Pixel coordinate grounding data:
┄┄┄┄┄┄
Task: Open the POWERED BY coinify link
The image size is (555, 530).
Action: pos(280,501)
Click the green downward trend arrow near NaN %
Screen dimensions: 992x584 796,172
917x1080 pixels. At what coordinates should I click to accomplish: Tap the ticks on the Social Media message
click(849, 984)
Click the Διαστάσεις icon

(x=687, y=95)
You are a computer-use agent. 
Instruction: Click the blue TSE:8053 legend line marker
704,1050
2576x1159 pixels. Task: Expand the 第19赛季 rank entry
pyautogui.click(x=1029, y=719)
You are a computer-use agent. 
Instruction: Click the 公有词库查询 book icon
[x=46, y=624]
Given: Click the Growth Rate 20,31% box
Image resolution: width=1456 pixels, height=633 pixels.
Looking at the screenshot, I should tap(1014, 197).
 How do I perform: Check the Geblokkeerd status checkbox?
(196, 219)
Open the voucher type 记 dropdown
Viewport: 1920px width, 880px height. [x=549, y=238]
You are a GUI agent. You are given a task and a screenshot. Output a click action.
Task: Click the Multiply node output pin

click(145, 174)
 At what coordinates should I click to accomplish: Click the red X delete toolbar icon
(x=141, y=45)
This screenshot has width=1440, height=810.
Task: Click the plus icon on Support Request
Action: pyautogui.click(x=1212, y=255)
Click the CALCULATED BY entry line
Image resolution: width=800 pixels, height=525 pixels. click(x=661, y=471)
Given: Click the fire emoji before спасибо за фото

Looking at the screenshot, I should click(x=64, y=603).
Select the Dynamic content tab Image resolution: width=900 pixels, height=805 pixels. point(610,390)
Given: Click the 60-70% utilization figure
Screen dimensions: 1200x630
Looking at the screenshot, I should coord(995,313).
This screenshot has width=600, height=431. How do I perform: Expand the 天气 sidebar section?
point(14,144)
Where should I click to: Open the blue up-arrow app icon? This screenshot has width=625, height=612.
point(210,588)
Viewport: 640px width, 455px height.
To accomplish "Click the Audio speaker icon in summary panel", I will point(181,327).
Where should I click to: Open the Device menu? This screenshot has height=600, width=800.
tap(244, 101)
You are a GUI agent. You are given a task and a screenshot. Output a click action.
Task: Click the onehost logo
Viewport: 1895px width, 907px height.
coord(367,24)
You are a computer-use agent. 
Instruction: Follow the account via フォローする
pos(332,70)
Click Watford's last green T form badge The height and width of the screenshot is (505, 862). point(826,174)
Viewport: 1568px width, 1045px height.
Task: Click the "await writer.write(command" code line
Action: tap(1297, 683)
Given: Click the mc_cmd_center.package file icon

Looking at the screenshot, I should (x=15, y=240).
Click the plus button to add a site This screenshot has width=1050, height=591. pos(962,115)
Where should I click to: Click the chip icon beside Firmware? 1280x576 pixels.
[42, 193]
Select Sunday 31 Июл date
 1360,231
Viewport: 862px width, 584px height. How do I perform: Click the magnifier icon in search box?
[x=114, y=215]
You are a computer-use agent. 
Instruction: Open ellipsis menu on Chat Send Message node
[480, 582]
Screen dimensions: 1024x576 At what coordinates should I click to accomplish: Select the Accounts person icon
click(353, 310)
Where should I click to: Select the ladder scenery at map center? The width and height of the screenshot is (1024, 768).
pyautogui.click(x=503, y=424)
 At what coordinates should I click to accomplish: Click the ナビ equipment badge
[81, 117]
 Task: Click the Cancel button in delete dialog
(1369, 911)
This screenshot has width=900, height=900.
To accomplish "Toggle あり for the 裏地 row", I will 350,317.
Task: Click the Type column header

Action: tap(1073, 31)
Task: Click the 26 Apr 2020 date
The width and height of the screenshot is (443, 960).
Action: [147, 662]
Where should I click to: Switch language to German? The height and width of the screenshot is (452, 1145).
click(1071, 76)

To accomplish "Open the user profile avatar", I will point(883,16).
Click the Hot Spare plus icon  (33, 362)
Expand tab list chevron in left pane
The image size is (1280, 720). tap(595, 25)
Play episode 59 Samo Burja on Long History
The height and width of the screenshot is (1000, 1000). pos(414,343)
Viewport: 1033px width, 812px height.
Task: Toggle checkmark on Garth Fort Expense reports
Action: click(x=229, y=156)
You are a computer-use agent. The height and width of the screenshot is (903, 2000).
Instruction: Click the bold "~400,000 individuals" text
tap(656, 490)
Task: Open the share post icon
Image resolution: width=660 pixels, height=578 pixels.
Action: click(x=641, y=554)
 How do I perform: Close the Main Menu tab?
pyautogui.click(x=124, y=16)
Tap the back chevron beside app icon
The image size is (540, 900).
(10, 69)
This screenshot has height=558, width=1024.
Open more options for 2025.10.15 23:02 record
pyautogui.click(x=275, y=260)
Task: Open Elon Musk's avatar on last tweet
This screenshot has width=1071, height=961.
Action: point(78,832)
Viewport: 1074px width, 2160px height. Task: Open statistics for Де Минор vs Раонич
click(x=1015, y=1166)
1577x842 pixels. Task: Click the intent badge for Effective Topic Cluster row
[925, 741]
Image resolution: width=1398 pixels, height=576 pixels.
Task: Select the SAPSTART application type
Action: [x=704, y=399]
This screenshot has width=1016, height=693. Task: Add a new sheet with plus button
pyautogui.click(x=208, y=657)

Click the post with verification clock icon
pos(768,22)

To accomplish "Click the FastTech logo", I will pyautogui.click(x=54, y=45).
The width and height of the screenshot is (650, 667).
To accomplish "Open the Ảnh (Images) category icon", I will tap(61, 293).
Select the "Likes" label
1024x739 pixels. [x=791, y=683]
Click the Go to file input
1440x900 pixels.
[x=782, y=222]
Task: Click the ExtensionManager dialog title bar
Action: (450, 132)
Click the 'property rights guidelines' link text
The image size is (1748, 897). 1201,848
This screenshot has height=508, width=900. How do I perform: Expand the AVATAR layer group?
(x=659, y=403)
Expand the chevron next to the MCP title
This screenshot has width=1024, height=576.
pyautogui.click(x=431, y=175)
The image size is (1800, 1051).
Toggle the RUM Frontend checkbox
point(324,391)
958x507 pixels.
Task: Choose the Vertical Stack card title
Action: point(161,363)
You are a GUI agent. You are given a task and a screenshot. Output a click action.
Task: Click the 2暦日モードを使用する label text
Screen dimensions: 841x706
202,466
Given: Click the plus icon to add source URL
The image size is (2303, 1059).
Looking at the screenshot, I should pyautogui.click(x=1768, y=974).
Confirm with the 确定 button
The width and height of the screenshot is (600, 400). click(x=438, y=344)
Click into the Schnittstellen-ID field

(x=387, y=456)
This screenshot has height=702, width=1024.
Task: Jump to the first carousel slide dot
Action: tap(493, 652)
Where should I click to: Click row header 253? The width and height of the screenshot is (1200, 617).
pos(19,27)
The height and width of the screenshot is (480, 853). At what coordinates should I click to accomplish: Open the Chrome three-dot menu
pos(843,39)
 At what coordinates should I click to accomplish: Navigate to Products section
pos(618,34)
┄┄┄┄┄┄
# [Your assignment]
Pull out the lines above in which the word "logo" appears.

# [Response to the exercise]
Task: Click the onehost logo
To accomplish "Click the FastTech logo", I will pyautogui.click(x=54, y=45).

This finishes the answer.